Question

If the wavelength of limiting line of Lyman series for $He^+$ ion is $x$ Å, then what will be the wavelength of limiting line of Balmer Series for $Li^{+2}$ ion.

• A. $\frac{9x}{4} A$
• B. $\frac{16x}{9} A$
• C. $\frac{5x}{4} A$
• D. $\frac{4x}{7} A$

Answer 1

Answer: (B)

$\frac{16x}{9} A$

Answer 2

The problem involves calculating wavelengths of spectral lines using the Rydberg formula for hydrogen-like atoms.

Key Concept:

The Rydberg formula for the wavelength ($\lambda$) of a spectral line in a hydrogen-like atom is given by:

$$\frac{1}{\lambda} = R Z^2 \left( \frac{1}{n_1^2} - \frac{1}{n_2^2} \right)$$

where:

• $R$ is the Rydberg constant.
• $Z$ is the atomic number of the atom/ion.
• $n_1$ is the principal quantum number of the lower energy level.
• $n_2$ is the principal quantum number of the higher energy level.

For a "limiting line" in any series, the electron transition occurs from $n_2 = \infty$ to the specific $n_1$ for that series.

Step-by-step Derivations:

1. For $He^+$ ion (Lyman series, limiting line):

• Ion: $He^+$
• Atomic Number (Z): For Helium, $Z = 2$.
• Series: Lyman series, which means the electron transitions to the $n_1 = 1$ energy level.
• Line: Limiting line, so the electron originates from $n_2 = \infty$.
• Given Wavelength: $\lambda = x$ Å.

Applying the Rydberg formula:

$$\frac{1}{x} = R (2)^2 \left( \frac{1}{1^2} - \frac{1}{\infty^2} \right)$$ $$\frac{1}{x} = R \cdot 4 \left( \frac{1}{1} - 0 \right)$$ $$\frac{1}{x} = 4R$$

From this, we can express the Rydberg constant $R$ in terms of $x$:

$$R = \frac{1}{4x} \quad \text{(Equation 1)}$$

2. For $Li^{+2}$ ion (Balmer series, limiting line):

• Ion: $Li^{+2}$
• Atomic Number (Z): For Lithium, $Z = 3$.
• Series: Balmer series, which means the electron transitions to the $n_1 = 2$ energy level.
• Line: Limiting line, so the electron originates from $n_2 = \infty$.
• Required Wavelength: Let this be $\lambda'$.

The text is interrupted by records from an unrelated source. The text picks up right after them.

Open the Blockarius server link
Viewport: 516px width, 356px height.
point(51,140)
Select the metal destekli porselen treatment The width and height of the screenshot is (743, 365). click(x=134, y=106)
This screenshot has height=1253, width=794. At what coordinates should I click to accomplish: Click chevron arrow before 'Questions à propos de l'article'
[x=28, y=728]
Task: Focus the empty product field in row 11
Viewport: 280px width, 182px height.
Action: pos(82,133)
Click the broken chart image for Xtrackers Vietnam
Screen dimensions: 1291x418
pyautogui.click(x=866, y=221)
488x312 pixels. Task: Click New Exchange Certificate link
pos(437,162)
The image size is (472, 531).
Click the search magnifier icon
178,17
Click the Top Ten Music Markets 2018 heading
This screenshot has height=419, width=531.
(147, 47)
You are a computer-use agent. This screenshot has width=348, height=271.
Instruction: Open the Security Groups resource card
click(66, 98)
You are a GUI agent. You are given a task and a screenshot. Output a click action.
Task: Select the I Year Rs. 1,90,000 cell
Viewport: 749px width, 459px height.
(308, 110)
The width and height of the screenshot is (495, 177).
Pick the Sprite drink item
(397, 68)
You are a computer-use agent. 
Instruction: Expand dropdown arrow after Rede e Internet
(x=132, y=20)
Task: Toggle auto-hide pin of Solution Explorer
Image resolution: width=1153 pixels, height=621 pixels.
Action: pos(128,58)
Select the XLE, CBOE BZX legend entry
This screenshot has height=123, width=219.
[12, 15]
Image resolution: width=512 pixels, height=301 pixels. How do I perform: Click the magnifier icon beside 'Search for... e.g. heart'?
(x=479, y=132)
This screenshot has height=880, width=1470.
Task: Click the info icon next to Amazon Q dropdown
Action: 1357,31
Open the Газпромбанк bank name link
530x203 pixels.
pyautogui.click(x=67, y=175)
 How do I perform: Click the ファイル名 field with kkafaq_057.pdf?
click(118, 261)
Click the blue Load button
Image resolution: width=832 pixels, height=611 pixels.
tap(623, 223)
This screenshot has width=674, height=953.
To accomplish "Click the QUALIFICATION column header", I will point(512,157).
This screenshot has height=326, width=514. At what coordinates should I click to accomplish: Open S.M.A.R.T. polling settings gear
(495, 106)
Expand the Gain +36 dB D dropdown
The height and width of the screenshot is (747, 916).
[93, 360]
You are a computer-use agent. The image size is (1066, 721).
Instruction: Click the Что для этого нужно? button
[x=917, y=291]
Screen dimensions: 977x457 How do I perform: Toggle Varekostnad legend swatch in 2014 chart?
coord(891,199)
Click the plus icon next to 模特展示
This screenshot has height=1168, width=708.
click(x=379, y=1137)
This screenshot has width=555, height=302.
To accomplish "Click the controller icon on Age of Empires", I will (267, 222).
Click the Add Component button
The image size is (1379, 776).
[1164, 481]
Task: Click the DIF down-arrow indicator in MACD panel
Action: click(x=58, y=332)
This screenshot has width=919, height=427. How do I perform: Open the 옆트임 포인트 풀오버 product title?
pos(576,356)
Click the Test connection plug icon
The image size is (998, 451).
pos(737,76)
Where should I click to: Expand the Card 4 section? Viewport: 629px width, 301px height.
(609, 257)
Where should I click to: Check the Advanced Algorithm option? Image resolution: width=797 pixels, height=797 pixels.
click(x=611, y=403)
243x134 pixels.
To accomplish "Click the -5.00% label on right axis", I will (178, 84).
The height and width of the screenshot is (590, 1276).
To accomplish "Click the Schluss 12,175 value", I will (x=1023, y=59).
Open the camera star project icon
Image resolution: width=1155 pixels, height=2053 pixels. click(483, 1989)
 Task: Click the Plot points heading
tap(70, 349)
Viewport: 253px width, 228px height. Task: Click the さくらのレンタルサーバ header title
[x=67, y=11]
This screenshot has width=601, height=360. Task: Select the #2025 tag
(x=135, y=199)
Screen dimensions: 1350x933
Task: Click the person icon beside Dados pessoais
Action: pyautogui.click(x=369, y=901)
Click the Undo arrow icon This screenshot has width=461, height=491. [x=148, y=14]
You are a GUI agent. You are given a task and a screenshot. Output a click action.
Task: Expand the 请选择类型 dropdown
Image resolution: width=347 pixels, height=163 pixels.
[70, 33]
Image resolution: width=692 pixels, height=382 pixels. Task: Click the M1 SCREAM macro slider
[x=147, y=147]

Applying the Rydberg formula:

$$\frac{1}{\lambda'} = R (3)^2 \left( \frac{1}{2^2} - \frac{1}{\infty^2} \right)$$ $$\frac{1}{\lambda'} = R \cdot 9 \left( \frac{1}{4} - 0 \right)$$ $$\frac{1}{\lambda'} = \frac{9R}{4} \quad \text{(Equation 2)}$$

3. Substitute Equation 1 into Equation 2:

Now, substitute the value of $R$ from Equation 1 into Equation 2:

$$\frac{1}{\lambda'} = \frac{9}{4} \left( \frac{1}{4x} \right)$$ $$\frac{1}{\lambda'} = \frac{9}{16x}$$

Solving for $\lambda'$:

$$\lambda' = \frac{16x}{9}$$

Thus, the wavelength of the limiting line of the Balmer series for the $Li^{+2}$ ion is $\frac{16x}{9}$ Å.